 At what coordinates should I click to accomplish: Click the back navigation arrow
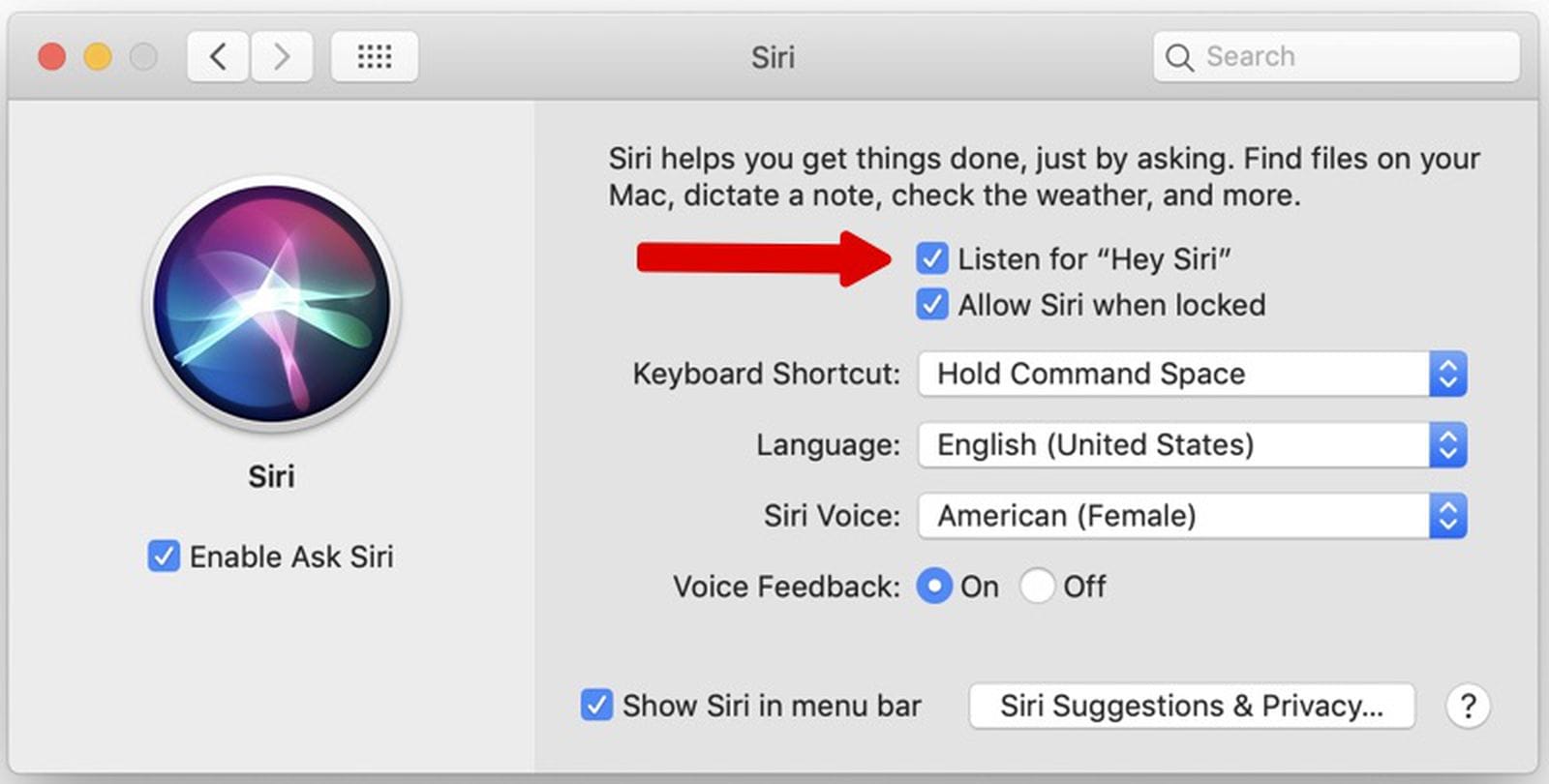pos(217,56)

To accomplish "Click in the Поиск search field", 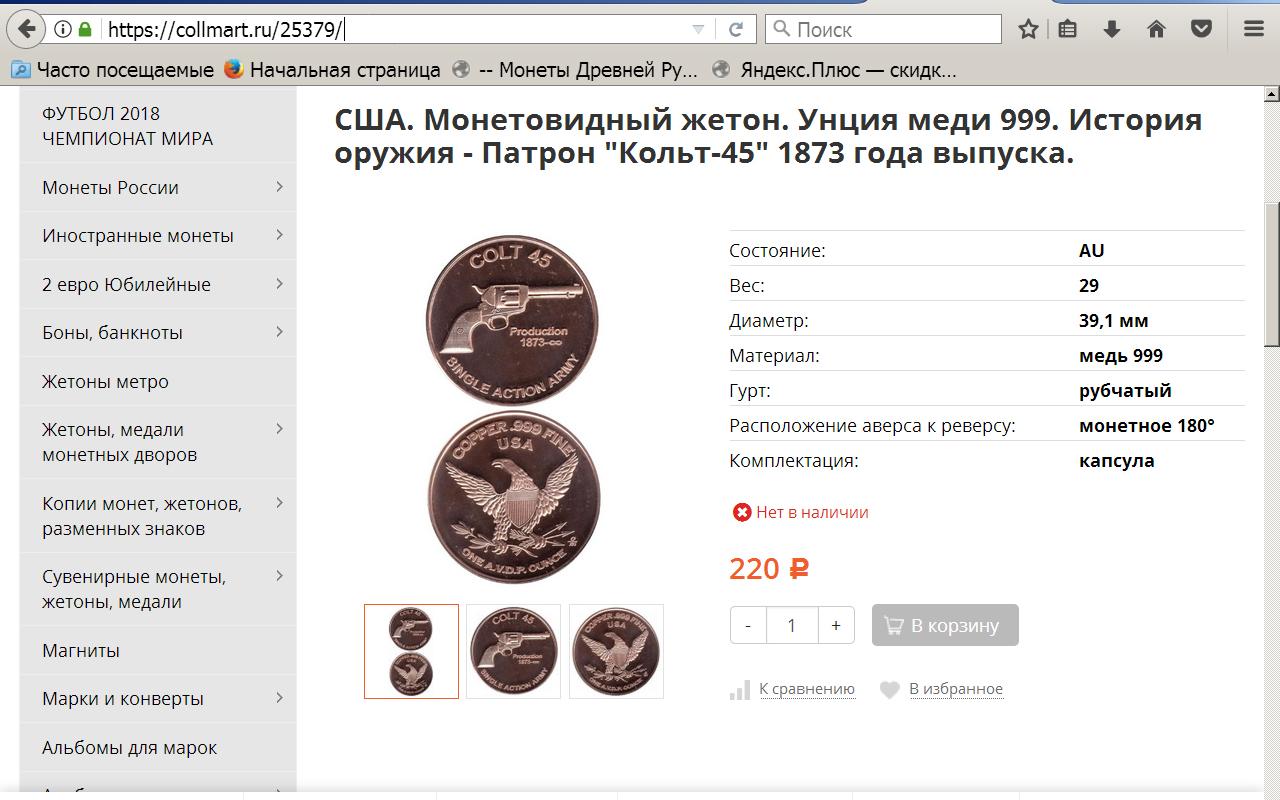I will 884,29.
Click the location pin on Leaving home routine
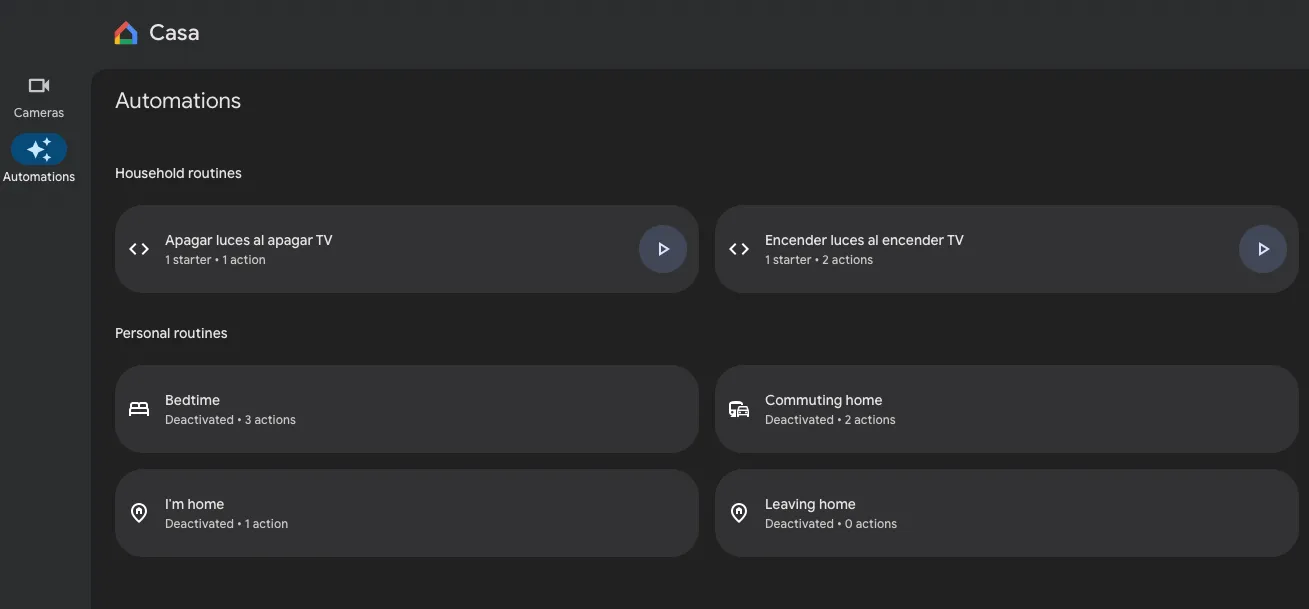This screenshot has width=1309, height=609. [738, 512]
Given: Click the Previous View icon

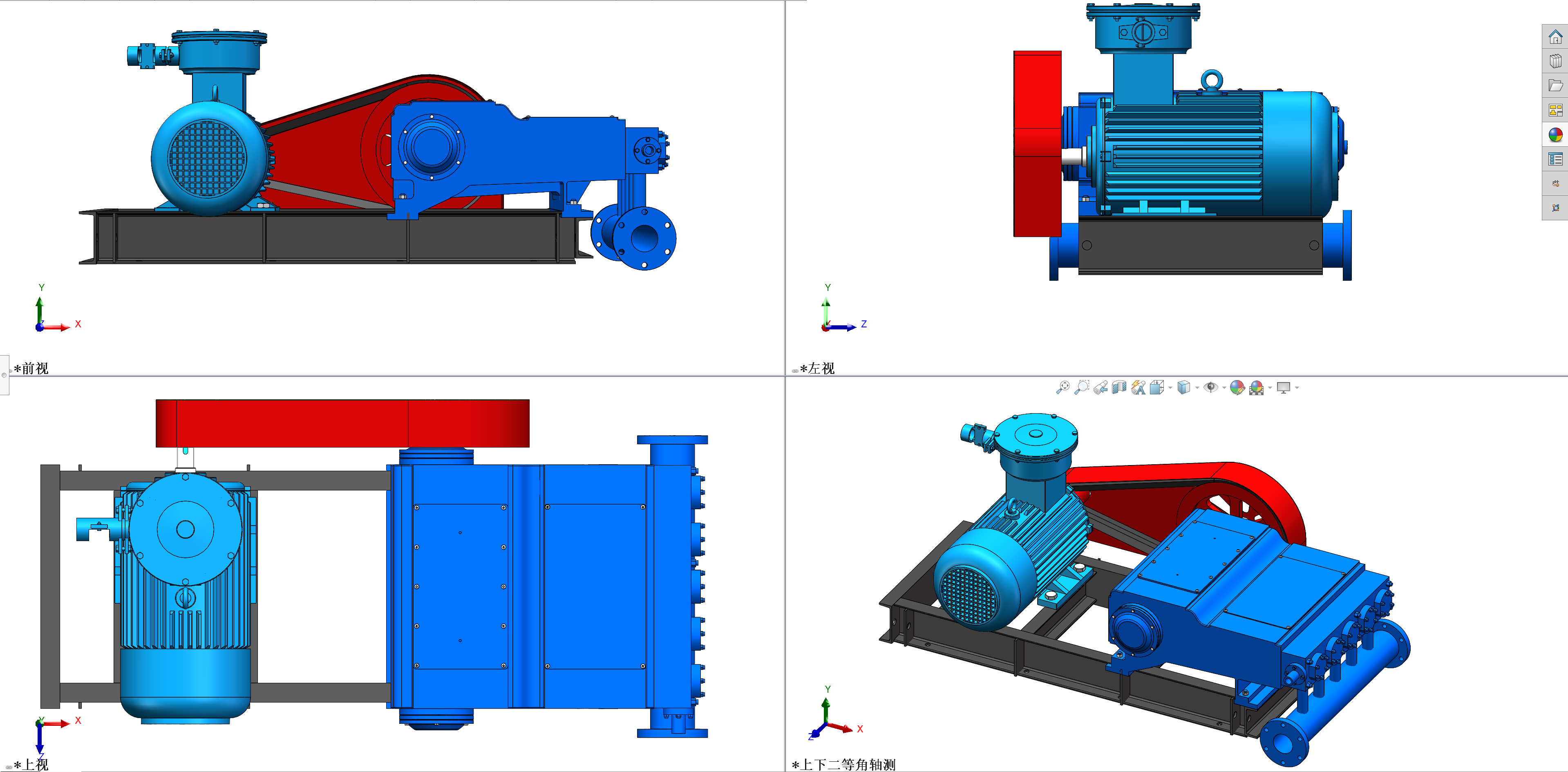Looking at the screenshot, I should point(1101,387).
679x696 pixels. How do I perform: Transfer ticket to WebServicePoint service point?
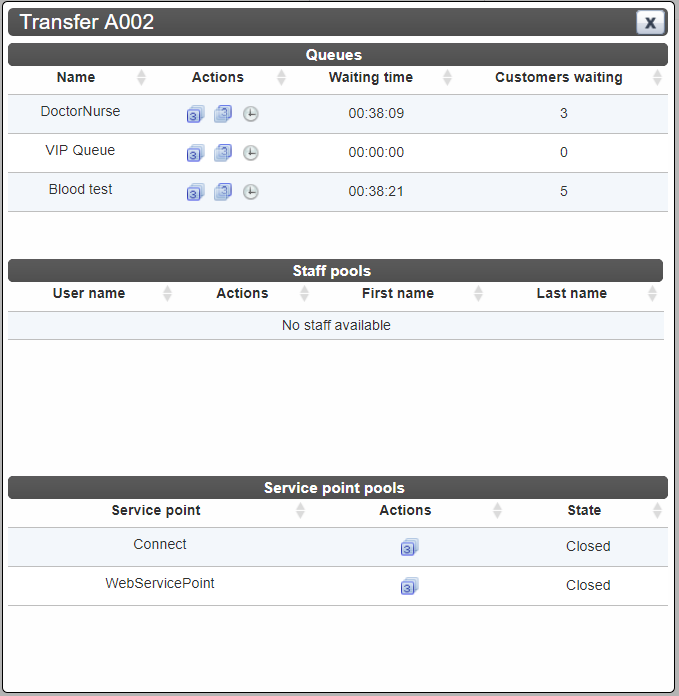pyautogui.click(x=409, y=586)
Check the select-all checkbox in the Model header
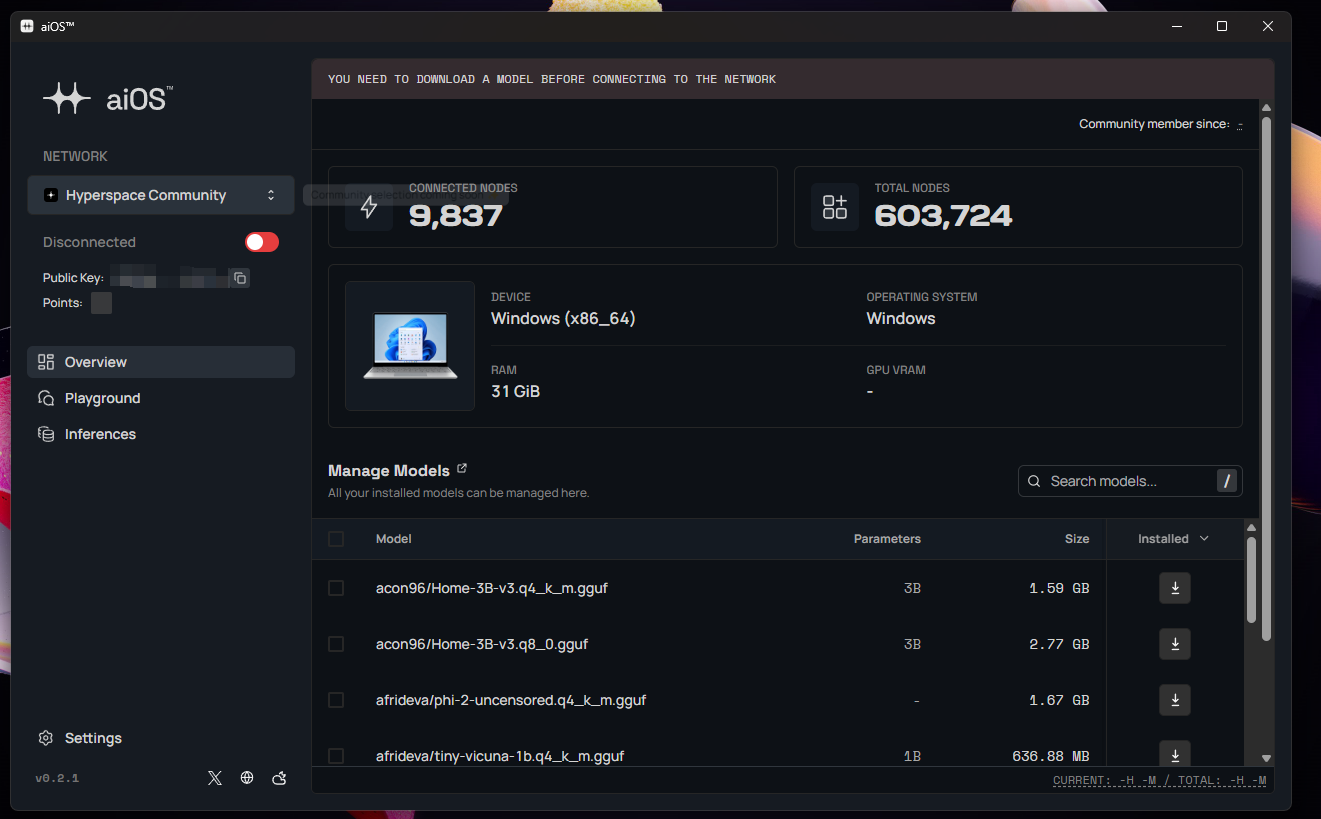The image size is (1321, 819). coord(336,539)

···

Rewrite the stretch of the material from the line with "Click the location" through the line with "Looking at the", changing "location pin" to "map marker" and keeping everything else the same. Leave out the pictures.

RESPONSE BELOW
Click the map marker on Leaving home routine
This screenshot has width=1309, height=609. [738, 512]
Given: Click the Previous View icon

Looking at the screenshot, I should point(1101,387).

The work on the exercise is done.